Task instructions
Copy exactly the stretch of data below from the line with "The image size is (720, 540)." through the line with "665x471 pixels.", including both of those lines.
[[ Supplied data open ]]
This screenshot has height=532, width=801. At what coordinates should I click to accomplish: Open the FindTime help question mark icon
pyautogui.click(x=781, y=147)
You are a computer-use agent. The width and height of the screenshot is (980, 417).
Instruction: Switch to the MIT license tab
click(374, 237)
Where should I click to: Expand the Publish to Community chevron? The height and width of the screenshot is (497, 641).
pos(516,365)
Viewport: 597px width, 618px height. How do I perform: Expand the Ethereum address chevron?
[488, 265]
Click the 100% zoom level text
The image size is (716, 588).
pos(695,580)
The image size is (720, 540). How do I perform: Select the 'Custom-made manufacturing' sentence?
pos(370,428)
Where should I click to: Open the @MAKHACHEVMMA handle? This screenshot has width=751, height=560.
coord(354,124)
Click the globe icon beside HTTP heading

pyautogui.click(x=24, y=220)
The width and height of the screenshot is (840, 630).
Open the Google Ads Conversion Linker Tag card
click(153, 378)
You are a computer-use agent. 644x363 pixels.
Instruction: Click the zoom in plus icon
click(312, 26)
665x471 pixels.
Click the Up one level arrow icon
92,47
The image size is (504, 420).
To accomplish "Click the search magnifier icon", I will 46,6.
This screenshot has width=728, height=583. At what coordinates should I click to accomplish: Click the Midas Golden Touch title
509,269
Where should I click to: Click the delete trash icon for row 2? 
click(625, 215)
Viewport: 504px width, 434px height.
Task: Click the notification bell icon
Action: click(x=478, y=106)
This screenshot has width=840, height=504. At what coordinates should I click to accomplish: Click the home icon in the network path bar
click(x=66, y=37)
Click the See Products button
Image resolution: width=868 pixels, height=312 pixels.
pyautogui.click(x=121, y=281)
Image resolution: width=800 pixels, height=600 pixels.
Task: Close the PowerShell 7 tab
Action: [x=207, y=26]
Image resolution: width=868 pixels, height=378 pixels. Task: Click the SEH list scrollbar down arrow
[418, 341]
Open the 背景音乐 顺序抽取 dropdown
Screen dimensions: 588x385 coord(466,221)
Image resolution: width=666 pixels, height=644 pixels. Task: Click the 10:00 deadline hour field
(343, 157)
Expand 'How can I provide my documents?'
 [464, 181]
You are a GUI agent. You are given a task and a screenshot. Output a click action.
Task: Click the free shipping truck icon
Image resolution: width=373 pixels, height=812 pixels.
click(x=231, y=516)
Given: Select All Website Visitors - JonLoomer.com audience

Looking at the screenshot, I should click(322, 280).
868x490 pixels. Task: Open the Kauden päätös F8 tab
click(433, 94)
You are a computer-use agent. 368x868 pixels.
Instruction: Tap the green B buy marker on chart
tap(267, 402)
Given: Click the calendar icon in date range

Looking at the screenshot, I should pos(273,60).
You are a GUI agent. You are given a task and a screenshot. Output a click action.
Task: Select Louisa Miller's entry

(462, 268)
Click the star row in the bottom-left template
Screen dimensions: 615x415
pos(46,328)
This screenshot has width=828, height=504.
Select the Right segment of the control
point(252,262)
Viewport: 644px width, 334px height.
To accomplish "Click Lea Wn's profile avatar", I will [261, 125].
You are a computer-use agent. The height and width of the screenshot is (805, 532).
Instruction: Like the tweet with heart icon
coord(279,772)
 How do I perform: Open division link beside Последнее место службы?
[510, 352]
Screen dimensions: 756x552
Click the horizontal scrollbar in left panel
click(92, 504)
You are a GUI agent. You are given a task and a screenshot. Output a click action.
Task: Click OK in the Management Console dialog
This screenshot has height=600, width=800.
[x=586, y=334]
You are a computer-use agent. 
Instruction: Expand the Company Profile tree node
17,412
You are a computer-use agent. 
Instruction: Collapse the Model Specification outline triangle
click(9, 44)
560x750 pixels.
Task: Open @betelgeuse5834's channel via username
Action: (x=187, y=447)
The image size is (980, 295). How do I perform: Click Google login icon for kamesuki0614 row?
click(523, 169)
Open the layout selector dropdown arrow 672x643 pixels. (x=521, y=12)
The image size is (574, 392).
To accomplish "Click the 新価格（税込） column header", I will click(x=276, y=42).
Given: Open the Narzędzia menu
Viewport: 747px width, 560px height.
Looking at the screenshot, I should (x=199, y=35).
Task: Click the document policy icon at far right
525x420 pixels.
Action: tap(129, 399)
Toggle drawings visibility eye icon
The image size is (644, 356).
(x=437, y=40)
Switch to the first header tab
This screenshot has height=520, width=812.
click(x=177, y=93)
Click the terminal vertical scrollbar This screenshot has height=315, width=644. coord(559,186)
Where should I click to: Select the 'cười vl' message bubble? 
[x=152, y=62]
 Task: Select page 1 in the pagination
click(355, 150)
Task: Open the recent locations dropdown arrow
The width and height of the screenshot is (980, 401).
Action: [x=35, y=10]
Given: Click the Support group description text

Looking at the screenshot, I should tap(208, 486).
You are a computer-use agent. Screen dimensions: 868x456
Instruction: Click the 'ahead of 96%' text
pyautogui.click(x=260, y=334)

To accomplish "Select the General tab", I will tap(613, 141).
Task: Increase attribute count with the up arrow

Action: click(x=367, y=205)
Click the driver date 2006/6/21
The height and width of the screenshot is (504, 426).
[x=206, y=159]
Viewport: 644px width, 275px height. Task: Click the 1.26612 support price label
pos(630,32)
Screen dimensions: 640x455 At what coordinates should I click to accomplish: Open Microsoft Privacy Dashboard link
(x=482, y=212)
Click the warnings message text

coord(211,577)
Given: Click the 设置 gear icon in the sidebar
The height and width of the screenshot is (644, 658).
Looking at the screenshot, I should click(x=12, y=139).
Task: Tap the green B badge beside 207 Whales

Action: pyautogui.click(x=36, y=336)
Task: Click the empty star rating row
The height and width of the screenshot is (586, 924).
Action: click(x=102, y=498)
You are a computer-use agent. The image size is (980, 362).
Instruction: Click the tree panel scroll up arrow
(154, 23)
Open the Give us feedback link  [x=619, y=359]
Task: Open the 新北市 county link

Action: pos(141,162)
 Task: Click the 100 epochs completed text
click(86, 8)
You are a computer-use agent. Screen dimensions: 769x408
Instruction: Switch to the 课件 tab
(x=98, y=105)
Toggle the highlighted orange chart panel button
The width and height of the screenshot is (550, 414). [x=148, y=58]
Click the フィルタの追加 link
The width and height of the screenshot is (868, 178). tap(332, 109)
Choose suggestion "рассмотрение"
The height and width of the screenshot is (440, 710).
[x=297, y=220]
[[ Supplied data closed ]]
Result of the task
The image size is (720, 540). How do I perform: Select the 'Custom-made manufacturing' sentence?
pos(370,428)
Where should I click to: Open the @MAKHACHEVMMA handle? This screenshot has width=751, height=560.
coord(354,124)
Click the globe icon beside HTTP heading

pyautogui.click(x=24, y=220)
The width and height of the screenshot is (840, 630).
Open the Google Ads Conversion Linker Tag card
click(153, 378)
You are a computer-use agent. 644x363 pixels.
Instruction: Click the zoom in plus icon
click(312, 26)
665x471 pixels.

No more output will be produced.